• Selected text
Conference members began regular-season play on August 30 when Temple hosted Villanova; conference play started September 6 when Cincinnati hosted Pittsburgh. The regular season concluded on December 1. Four teams—Louisville, Rutgers, Cincinnati, and Syracuse—claimed shares of the conference championship. Louisville claimed the league's automatic BCS bowl berth via tiebreakers.

On February 28, 2013, ESPN reported that the conference's seven schools that do not play FBS football, which had announced plans to leave the conference as a bloc no later than July 2015, had reached an agreement to leave in July 2013, and would keep the "Big East" name when they formed a new conference at that time. As a result, the schools that retained the original Big East charter would operate under a new name in the 2013 football season. On April 3, 2013, the remaining schools announced they would operate as the American Athletic Conference (The American).

• Data block
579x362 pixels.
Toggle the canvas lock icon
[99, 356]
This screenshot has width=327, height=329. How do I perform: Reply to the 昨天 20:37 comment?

• Written tasks
**a.** In the Big East excerpt above, retype the passage starting at "Conference members began" and ending at "berth via tiebreakers.".
**b.** Which teams does the Big East excerpt say claimed shares of the conference championship? List them all.
**c.** According to the Big East excerpt, what name did the remaining schools announce on April 3, 2013 that they would operate under?

• Results for the exercise
**a.**
Conference members began regular-season play on August 30 when Temple hosted Villanova; conference play started September 6 when Cincinnati hosted Pittsburgh. The regular season concluded on December 1. Four teams—Louisville, Rutgers, Cincinnati, and Syracuse—claimed shares of the conference championship. Louisville claimed the league's automatic BCS bowl berth via tiebreakers.

**b.**
Louisville
Rutgers
Cincinnati
Syracuse

**c.** The American Athletic Conference (The American).